While exploring the dataset this week I couldn’t (as someone trained in rhetoric and composition) get past the fact that countries with unequal access to power were termed “pursuing parity.” To me that was a way of packaging the blow that these countries were at the bottom of the spectrum in a “works-in-progress” sort of way. This is where the politics of the situation gets involved. I imagine since these countries opted into the study and made their data available then they are considered works in progress? I wonder what is gained by terming it this way as opposed to “unequal” or “no parity” or something like that.
With that in mind I decided to compare a few of the countries at the bottom of the list: China, Saudi Arabia, Russia and Brazil.
When I search by education rates there is obviously some data missing. Brazil reports no data, and Saudi Arabia’s data is partially there. Russia and China have datasets. So how do you compile a list with incomplete datasets I wonder?
Likewise, the gender wage gap does not include data on any of the poorer performing countries I listed above. With this in mind I went back to read more about the methodology to see what I was missing. How did they account for working with incomplete data and then drawing up a list based on those data?
Behold! An answer to my question! It looks like there are answers for when data is missing and they are discussed in the limitations part of the methodology. While this information is under “limitations” it also serves as a justification for how data was dealt with then it could not be gathered. I note here they especially talk about the missing educational data. I am not knowledgeable enough in statistical methods to know what this means for their findings, but given the status of the project, and the partners working on it, I do find it comforting that the limitations are acknowledged. Maybe this goes back to why these underperforming countries are termed “pursuing parity?” How can you say something dire about them when you don’t have all the data, after all? (Though educated guesses might help us fill in the blanks here. or is that just my Western point of view talking? It may very well be).

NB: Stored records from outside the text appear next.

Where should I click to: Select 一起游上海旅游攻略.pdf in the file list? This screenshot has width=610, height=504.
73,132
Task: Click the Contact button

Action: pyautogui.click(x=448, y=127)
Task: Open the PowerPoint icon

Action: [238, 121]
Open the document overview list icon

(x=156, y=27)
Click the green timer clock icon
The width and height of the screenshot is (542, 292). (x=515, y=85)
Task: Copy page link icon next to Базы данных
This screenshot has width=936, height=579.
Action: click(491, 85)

I compare the two examples above to the indicator “# of female heads of state.” What this teaches me about data gathering and data availability is that some indicators researchers choose to use are those that they can get answers for with or without a country’s help. It’s easy enough for a researcher to compile a list of female heads of state and compare across nations that way. The countries themselves don’t need to provide the data. This shows that these kinds of data might be privileged over, say, educational data that may or may not be collected by countries. Furthermore, who is to say if the data collection methods in certain countries would be reliable or not? There are social and political factors involved here too.

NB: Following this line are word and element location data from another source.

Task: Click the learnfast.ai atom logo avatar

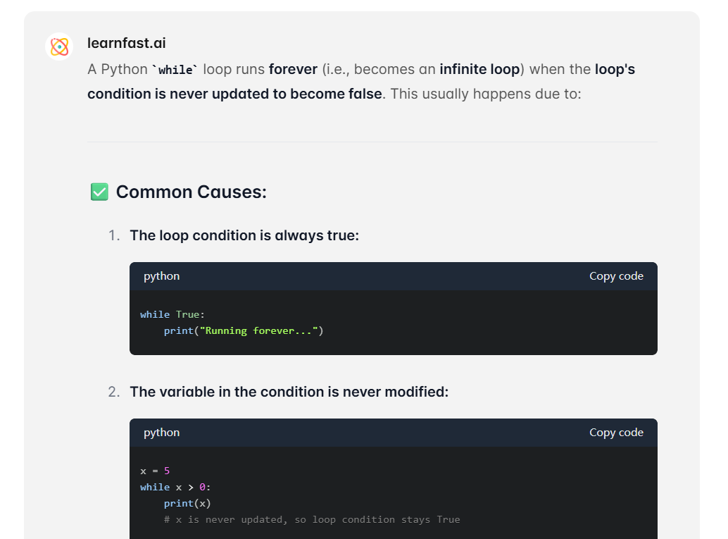Action: [59, 47]
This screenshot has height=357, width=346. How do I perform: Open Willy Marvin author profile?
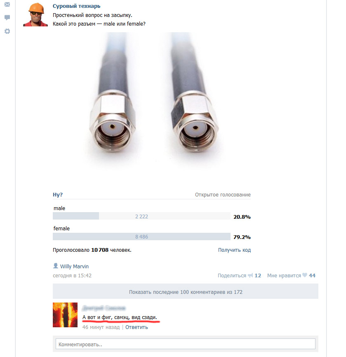[74, 266]
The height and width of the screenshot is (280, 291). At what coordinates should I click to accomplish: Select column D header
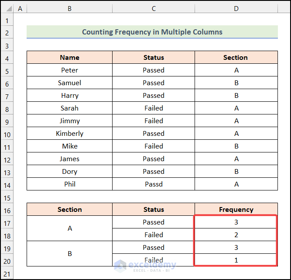coord(236,9)
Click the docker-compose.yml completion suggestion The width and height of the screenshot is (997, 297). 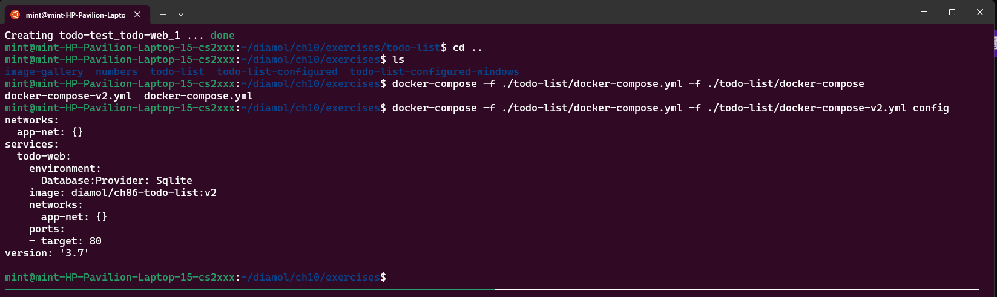(x=198, y=96)
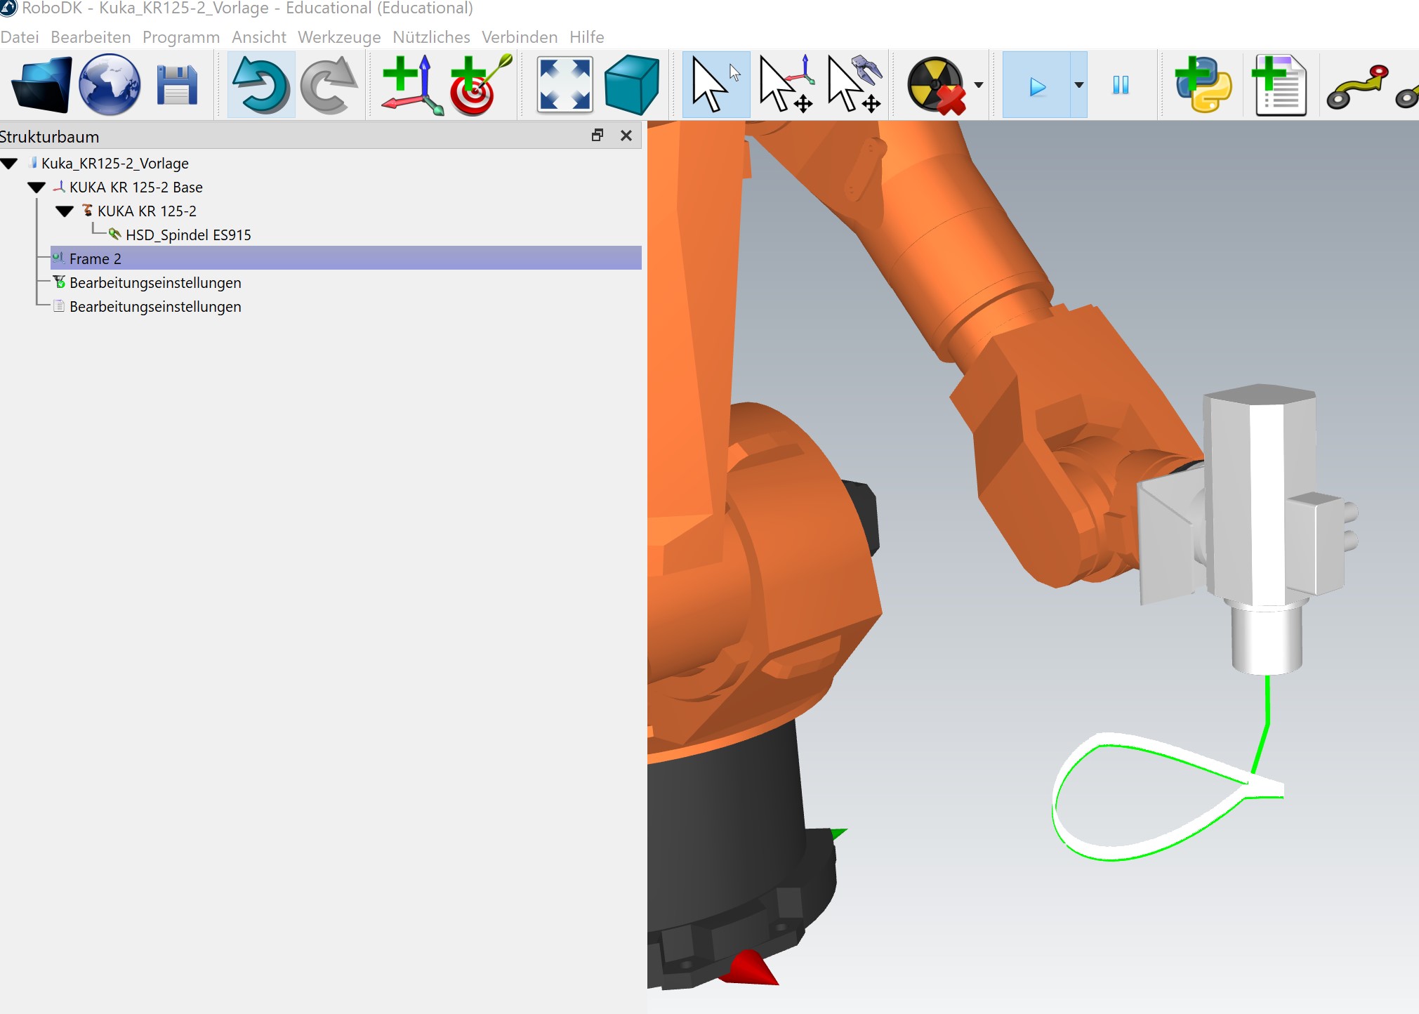Select the isometric view cube icon
This screenshot has height=1014, width=1419.
[x=631, y=85]
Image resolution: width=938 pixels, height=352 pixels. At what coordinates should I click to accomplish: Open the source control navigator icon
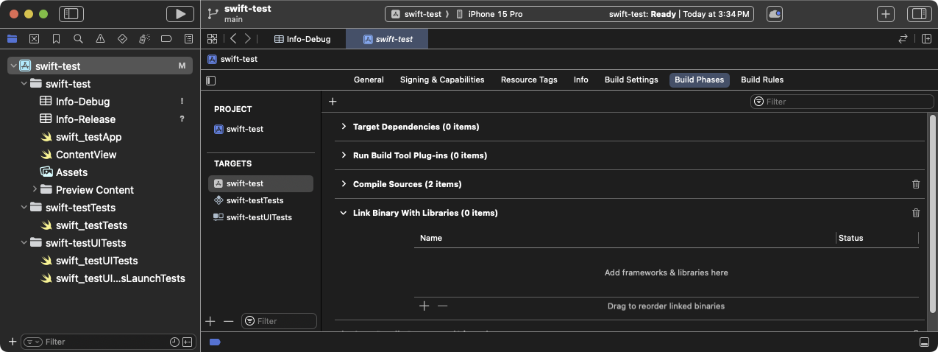(34, 39)
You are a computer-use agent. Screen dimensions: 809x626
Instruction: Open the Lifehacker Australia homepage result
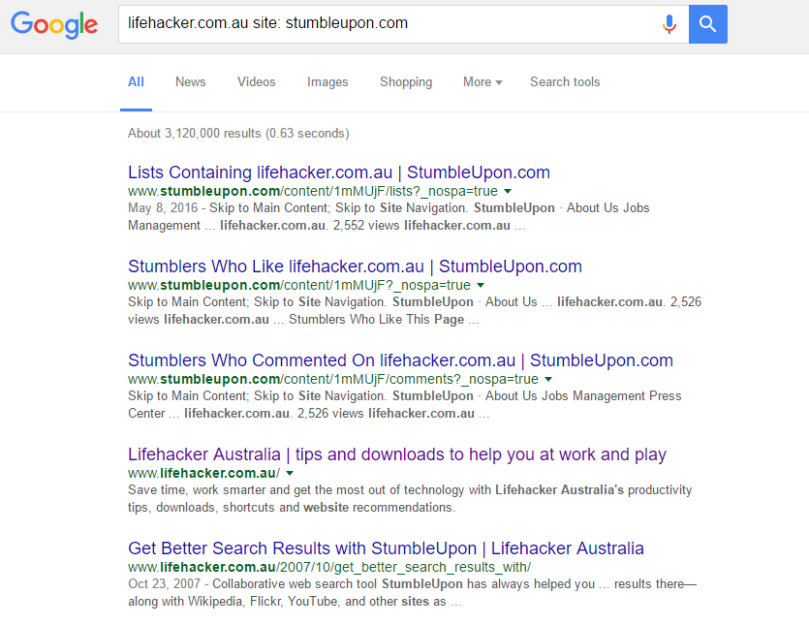pyautogui.click(x=396, y=454)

I’m going to add onto this blog post a bit to report on the data availability project that we were to execute.
I was interesting in learning more about women in tech and STEM. I looked at the Statista database first (which, sadly, Pitt doesn’t subscribe to, but I have super shady ways of getting into the database. Librarian skills and all…). Statista is an interesting database because it’s marketed as a “Global business database” so the information therein is ostensibly to help businesses make choices about products, hiring. Or, for individuals who are interested in global trading markets and companies.

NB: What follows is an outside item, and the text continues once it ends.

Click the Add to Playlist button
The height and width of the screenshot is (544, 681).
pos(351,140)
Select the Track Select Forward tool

One of the reasons I do like Statista, though, is that oftentimes you can go back to the original dataset, look at methodologies, reports, and decide if you want to use the data, or what it’s “good” for.
I also found datasets through the National Science foundation (nice, because you can download the set) and PEW research (but that is US-based so not cross-cultural).
In terms of my findings, I tend to be more interested in how people access data (as a librarian) and less what they do with it. I understand that this project had to do with both of those things, though. Yet most of the time spent on this project was me imagining how a student or a lay-member of the public might actually get at this information. Mostly, when people Google questions like this they’ll read a report that breaks down the data for them. Fewer people will be able to actually go look at the data itself. Luckily for this issue the datasets are publicly available (like through the NSF). However, some of the more nuanced data I found through Statista: a database you have to subscribe to. So even where there is a lot of data (women and STEM is one of those areas), who has access to it?
Furthermore, how are people actually searching for these things? What keywords are they using? How does that allow them to find information? Or, does it hide information? Statista’s keyword search works differently than a traditional database. The Wikipedia article on Women in STEM is well-researched but are folks going to the works cited list and clicking on those links? Those are the kinds of information behaviors I’m wondering about with the issue of data-access.
Jim
February 3, 2020 — 11:53 am
So many of these posts this week deal with, “So how do you compile a list with incomplete datasets I wonder?”! — I’m relieved that I’m in good company…
Reading your piece I was struck with wondering how our research perspectives would change (for better or worse?) if we shift to concern from “incomplete data” to “incomplete questions.” In a lot of these UN concerns, there is an intrinsic universalism of “importance” in asking these sort of questions. I think this relates to your “Pursuing Parity” dilemma in some way?